### DATA RECORDS ###

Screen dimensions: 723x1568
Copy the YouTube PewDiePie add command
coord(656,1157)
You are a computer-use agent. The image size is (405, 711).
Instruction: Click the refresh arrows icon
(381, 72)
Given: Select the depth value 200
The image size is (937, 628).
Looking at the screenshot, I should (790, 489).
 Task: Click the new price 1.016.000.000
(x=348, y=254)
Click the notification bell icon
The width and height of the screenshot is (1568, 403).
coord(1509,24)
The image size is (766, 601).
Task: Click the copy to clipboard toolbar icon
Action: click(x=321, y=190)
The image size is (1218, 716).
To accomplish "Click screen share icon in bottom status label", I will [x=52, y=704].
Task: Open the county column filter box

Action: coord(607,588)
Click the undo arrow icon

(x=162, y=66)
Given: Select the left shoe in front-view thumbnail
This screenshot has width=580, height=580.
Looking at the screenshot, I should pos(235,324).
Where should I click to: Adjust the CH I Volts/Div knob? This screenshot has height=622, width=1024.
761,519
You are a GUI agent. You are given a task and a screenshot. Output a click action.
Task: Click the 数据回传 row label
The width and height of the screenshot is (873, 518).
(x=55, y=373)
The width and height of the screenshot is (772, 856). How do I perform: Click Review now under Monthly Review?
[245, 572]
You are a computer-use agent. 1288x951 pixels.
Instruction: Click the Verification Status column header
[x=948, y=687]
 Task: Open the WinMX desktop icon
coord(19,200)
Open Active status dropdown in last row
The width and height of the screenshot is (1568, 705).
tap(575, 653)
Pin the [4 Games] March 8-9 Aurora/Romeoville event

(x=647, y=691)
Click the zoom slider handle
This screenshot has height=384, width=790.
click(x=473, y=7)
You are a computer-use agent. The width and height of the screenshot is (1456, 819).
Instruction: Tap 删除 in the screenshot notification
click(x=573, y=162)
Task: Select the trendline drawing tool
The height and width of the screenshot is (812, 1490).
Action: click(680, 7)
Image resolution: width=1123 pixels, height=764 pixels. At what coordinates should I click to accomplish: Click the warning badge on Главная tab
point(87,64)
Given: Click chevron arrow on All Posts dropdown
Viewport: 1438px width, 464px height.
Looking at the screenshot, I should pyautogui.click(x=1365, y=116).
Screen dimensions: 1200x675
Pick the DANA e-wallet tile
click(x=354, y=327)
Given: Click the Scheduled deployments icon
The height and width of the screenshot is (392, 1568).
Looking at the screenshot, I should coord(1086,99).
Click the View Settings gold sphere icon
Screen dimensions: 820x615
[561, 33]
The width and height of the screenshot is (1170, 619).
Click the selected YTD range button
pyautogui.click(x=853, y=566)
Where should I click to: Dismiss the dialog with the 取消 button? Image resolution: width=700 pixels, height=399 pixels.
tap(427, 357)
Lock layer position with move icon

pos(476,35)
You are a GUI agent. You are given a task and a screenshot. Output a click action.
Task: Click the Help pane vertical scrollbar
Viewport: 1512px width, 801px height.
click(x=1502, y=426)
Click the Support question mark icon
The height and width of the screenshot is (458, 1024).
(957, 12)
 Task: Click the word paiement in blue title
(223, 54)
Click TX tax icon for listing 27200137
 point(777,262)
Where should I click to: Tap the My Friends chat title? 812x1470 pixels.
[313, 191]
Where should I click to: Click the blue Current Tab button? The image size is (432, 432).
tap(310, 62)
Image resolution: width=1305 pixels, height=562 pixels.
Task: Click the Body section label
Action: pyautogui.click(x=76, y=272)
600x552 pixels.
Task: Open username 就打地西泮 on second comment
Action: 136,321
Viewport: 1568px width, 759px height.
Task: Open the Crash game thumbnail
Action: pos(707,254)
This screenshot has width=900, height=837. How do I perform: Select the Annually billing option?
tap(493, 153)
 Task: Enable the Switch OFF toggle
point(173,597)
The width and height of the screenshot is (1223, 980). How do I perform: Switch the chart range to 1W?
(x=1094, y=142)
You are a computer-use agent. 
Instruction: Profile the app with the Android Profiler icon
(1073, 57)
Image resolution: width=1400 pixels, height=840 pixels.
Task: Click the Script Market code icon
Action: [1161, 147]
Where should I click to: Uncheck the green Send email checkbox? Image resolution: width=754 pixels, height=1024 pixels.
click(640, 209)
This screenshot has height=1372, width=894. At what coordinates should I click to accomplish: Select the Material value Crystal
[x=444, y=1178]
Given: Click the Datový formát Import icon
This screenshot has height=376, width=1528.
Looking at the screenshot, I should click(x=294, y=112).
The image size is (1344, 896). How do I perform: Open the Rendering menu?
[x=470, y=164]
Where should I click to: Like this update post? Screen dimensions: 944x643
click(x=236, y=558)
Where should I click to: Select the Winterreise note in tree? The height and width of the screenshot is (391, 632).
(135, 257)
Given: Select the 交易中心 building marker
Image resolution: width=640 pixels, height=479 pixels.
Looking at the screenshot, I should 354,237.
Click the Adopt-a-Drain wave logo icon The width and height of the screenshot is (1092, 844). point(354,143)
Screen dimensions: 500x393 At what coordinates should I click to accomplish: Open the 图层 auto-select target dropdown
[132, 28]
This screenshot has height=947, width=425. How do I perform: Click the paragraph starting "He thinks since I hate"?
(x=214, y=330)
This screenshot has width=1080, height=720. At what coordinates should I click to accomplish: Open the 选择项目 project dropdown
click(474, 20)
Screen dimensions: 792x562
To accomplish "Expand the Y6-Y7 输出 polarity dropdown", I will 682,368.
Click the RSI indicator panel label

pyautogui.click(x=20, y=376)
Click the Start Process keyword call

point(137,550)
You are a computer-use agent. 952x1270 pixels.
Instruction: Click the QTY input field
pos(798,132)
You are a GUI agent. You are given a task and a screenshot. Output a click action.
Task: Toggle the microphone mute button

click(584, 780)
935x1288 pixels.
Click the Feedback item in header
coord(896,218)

###

_DIRECTIONS FOR THIS TASK_.
Please reproduce exactly the lines in the listing above from the one containing "Task: Click the new price 1.016.000.000" through the one containing "Given: Click chevron", both included, and nothing more.

_YOUR SOLUTION_.
 Task: Click the new price 1.016.000.000
(x=348, y=254)
Click the notification bell icon
The width and height of the screenshot is (1568, 403).
coord(1509,24)
The image size is (766, 601).
Task: Click the copy to clipboard toolbar icon
Action: click(x=321, y=190)
The image size is (1218, 716).
To accomplish "Click screen share icon in bottom status label", I will [x=52, y=704].
Task: Open the county column filter box

Action: coord(607,588)
Click the undo arrow icon

(x=162, y=66)
Given: Select the left shoe in front-view thumbnail
This screenshot has width=580, height=580.
Looking at the screenshot, I should pos(235,324).
Where should I click to: Adjust the CH I Volts/Div knob? This screenshot has height=622, width=1024.
761,519
You are a GUI agent. You are given a task and a screenshot. Output a click action.
Task: Click the 数据回传 row label
The width and height of the screenshot is (873, 518).
(x=55, y=373)
The width and height of the screenshot is (772, 856). How do I perform: Click Review now under Monthly Review?
[245, 572]
You are a computer-use agent. 1288x951 pixels.
Instruction: Click the Verification Status column header
[x=948, y=687]
 Task: Open the WinMX desktop icon
coord(19,200)
Open Active status dropdown in last row
The width and height of the screenshot is (1568, 705).
tap(575, 653)
Pin the [4 Games] March 8-9 Aurora/Romeoville event

(x=647, y=691)
Click the zoom slider handle
This screenshot has height=384, width=790.
click(x=473, y=7)
You are a computer-use agent. The width and height of the screenshot is (1456, 819).
Instruction: Tap 删除 in the screenshot notification
click(x=573, y=162)
Task: Select the trendline drawing tool
The height and width of the screenshot is (812, 1490).
Action: click(680, 7)
Image resolution: width=1123 pixels, height=764 pixels. At what coordinates should I click to accomplish: Click the warning badge on Главная tab
point(87,64)
Given: Click chevron arrow on All Posts dropdown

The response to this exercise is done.